Task requirements: Please quote, word for word, the lines from the first one up to and including the line with "center [896, 338].". Leave the pictures out of your answer.
_ _ _ _ _
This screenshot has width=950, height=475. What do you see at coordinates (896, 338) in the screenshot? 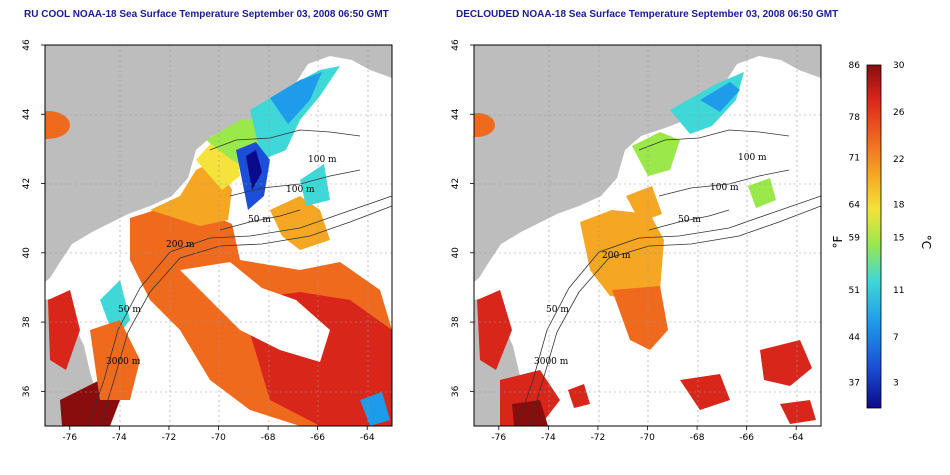
I see `celsius-label: 7` at bounding box center [896, 338].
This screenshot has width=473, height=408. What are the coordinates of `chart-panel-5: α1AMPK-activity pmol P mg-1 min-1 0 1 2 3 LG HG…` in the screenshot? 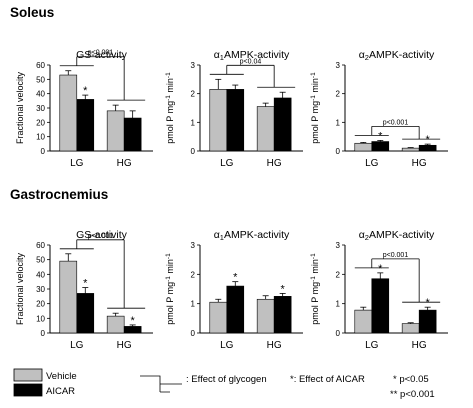 It's located at (234, 290).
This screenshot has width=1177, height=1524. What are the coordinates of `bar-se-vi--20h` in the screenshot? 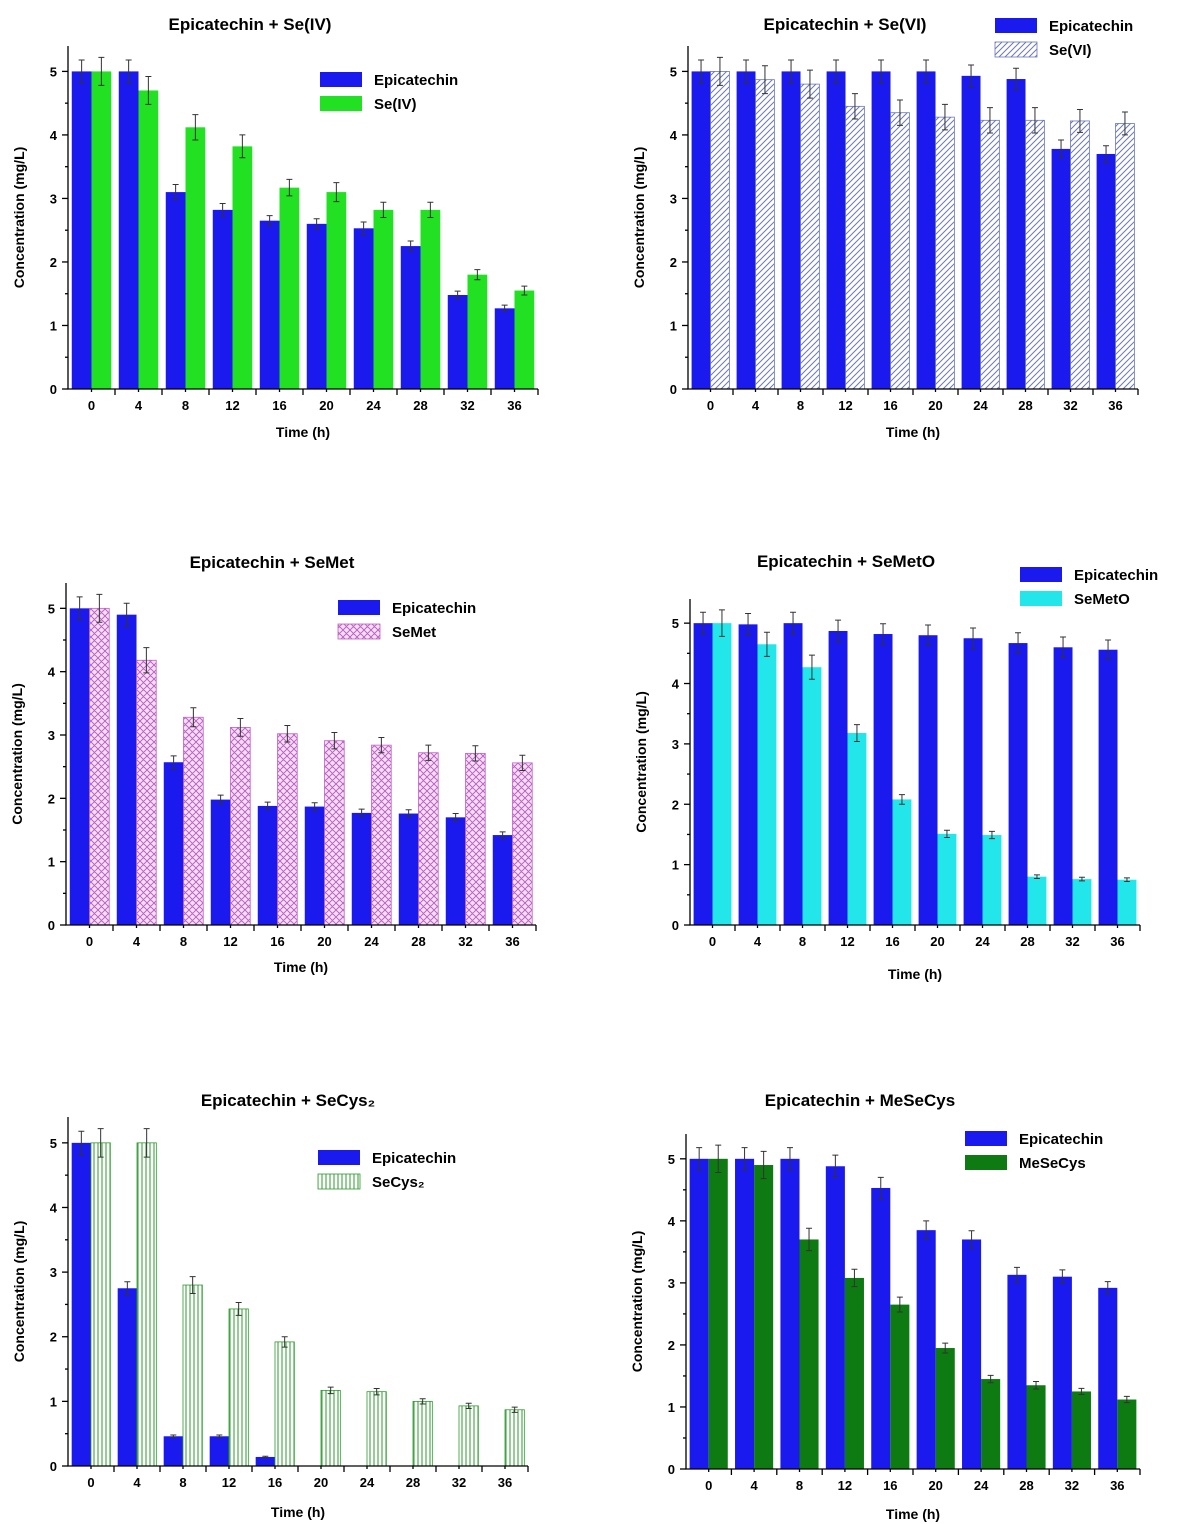 It's located at (945, 253).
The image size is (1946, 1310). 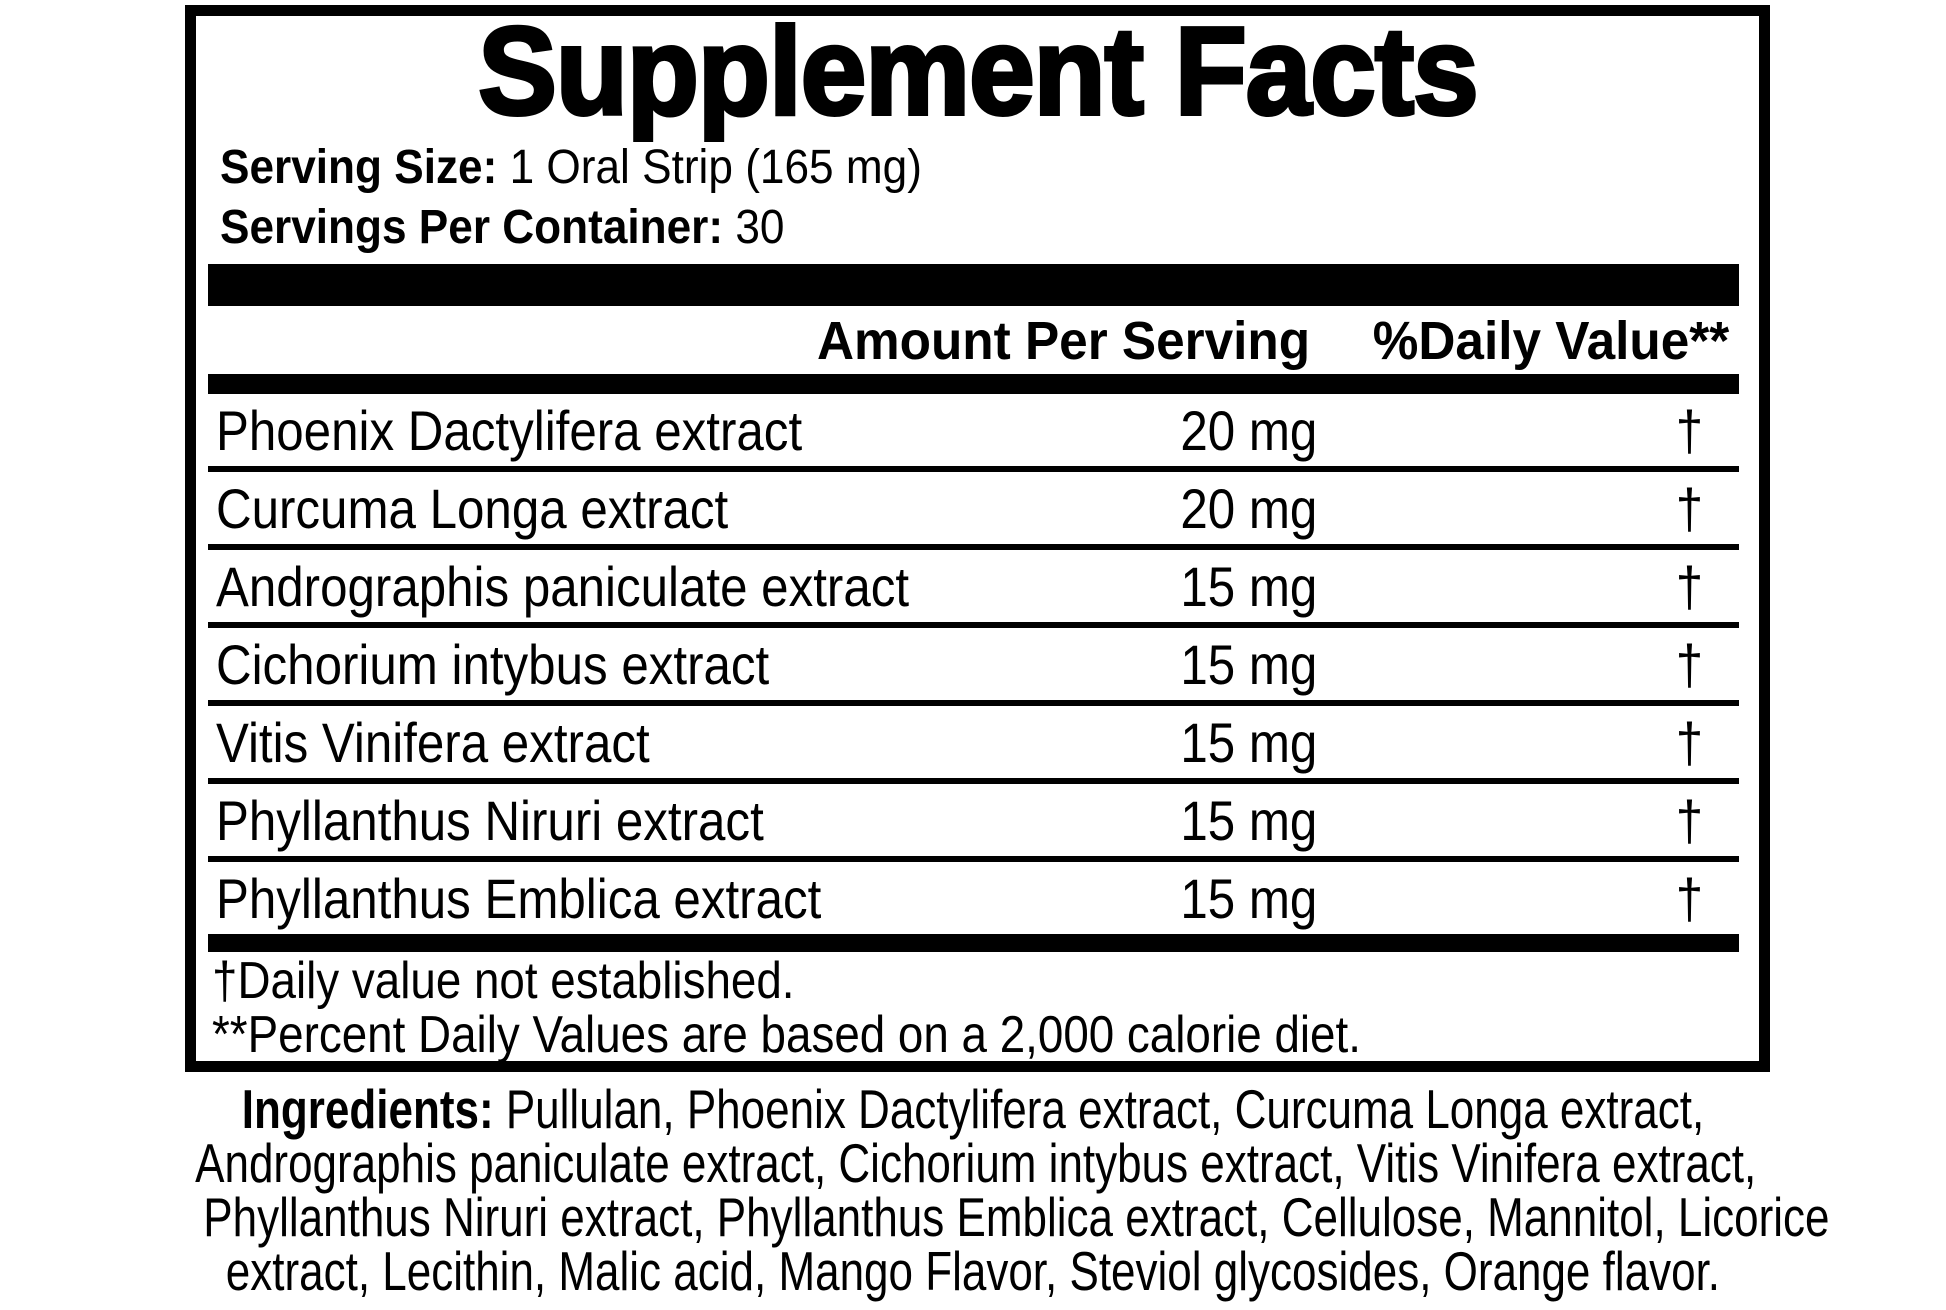 What do you see at coordinates (974, 589) in the screenshot?
I see `table-row: Andrographis paniculate extract 15 mg †` at bounding box center [974, 589].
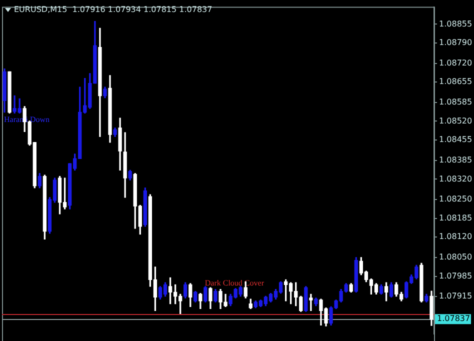  I want to click on y-tick-label: 1.08790, so click(456, 43).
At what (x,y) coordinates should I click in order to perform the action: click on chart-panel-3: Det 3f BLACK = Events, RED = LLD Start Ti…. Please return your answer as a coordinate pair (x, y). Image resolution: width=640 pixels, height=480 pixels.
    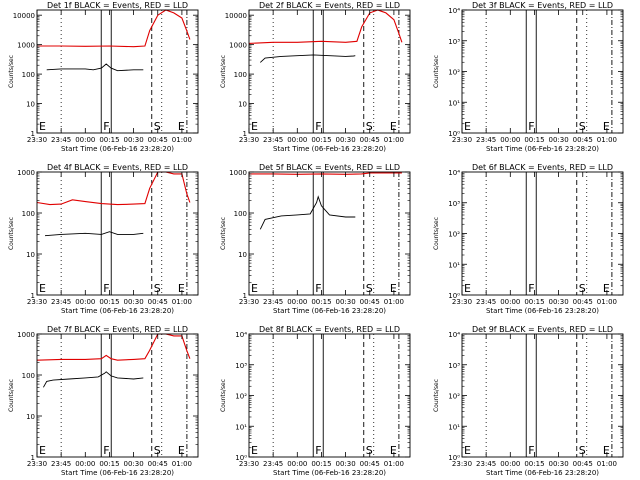
    Looking at the image, I should click on (528, 77).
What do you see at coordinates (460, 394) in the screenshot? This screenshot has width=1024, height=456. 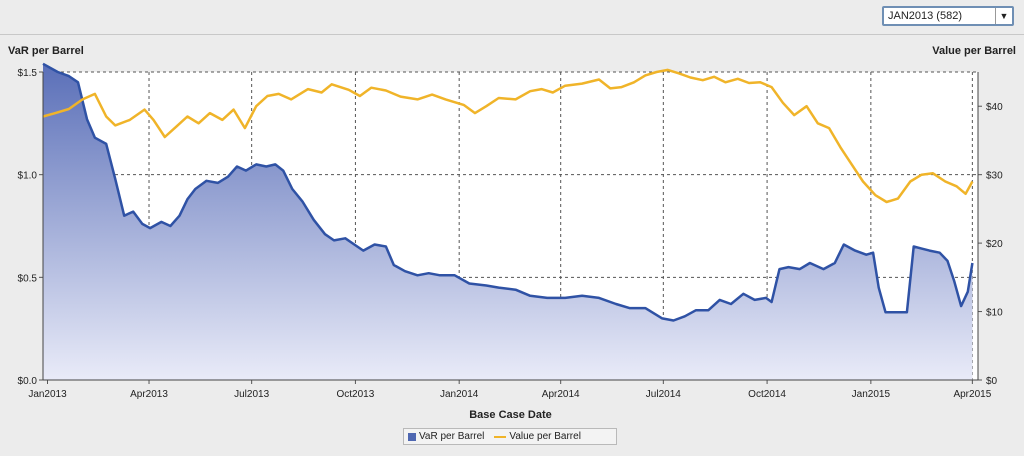 I see `x-tick-label: Jan2014` at bounding box center [460, 394].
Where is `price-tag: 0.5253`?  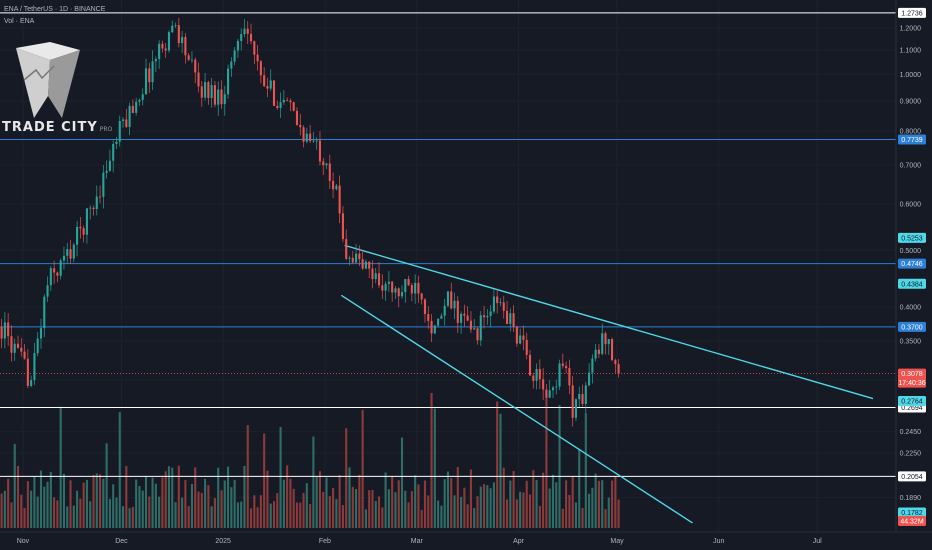 price-tag: 0.5253 is located at coordinates (912, 238).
_ _ _ _ _
Final answer:
This screenshot has width=950, height=475. What do you see at coordinates (896, 338) in the screenshot? 
I see `celsius-label: 7` at bounding box center [896, 338].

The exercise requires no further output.